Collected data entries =
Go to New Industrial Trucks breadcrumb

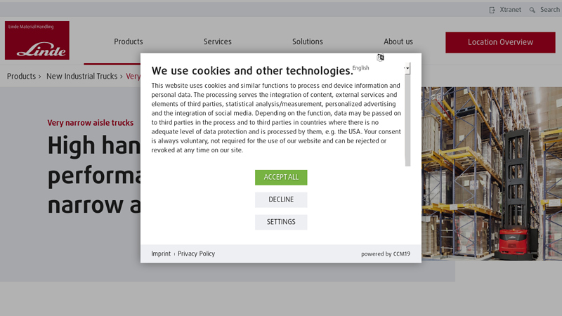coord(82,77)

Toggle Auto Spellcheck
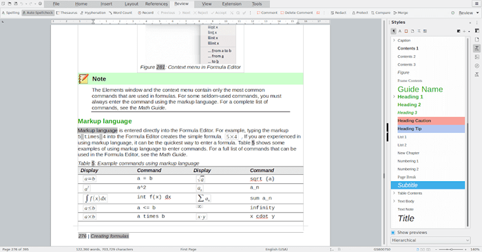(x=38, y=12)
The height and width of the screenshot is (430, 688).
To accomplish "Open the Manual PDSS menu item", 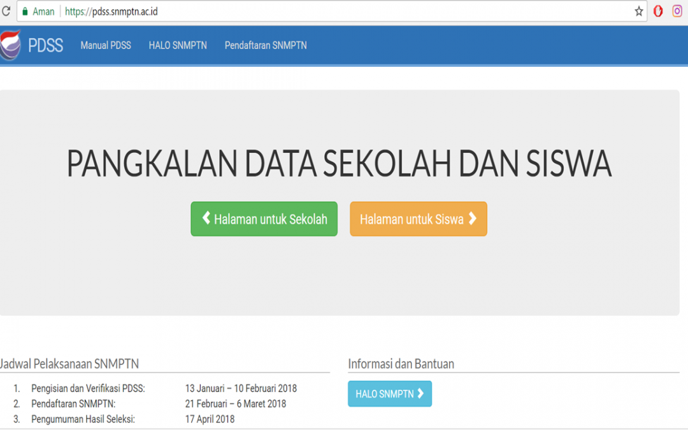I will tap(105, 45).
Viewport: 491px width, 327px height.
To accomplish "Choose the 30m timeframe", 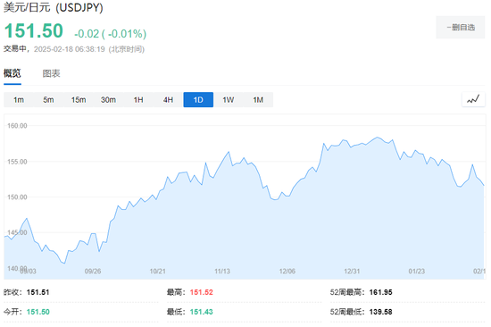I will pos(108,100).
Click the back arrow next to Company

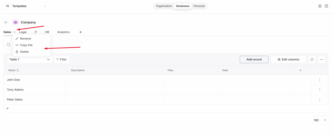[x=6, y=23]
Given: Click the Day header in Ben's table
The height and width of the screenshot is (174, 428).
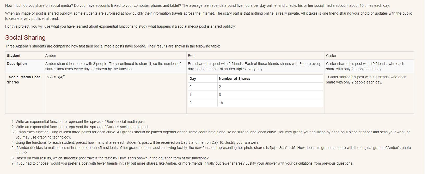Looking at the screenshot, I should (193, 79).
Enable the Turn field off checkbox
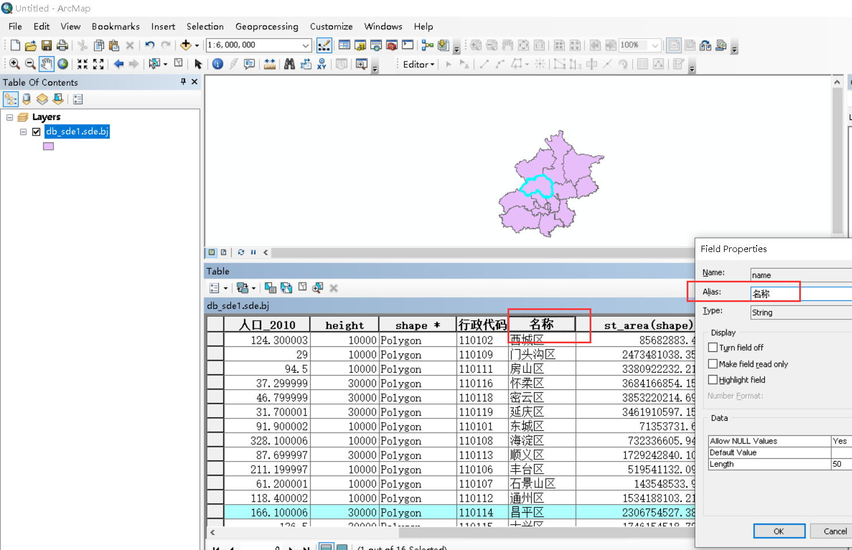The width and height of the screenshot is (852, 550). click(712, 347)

...

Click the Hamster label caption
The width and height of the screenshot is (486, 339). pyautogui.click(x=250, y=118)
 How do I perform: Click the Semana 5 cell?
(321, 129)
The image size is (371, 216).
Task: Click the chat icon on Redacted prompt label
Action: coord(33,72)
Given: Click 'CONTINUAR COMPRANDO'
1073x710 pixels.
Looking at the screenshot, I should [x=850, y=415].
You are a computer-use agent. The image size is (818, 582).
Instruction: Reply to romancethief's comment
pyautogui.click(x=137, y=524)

What the exercise asks = Say how many lines in the data hold the string "Given". No other content should accompany the number.

Answer for this exercise = 2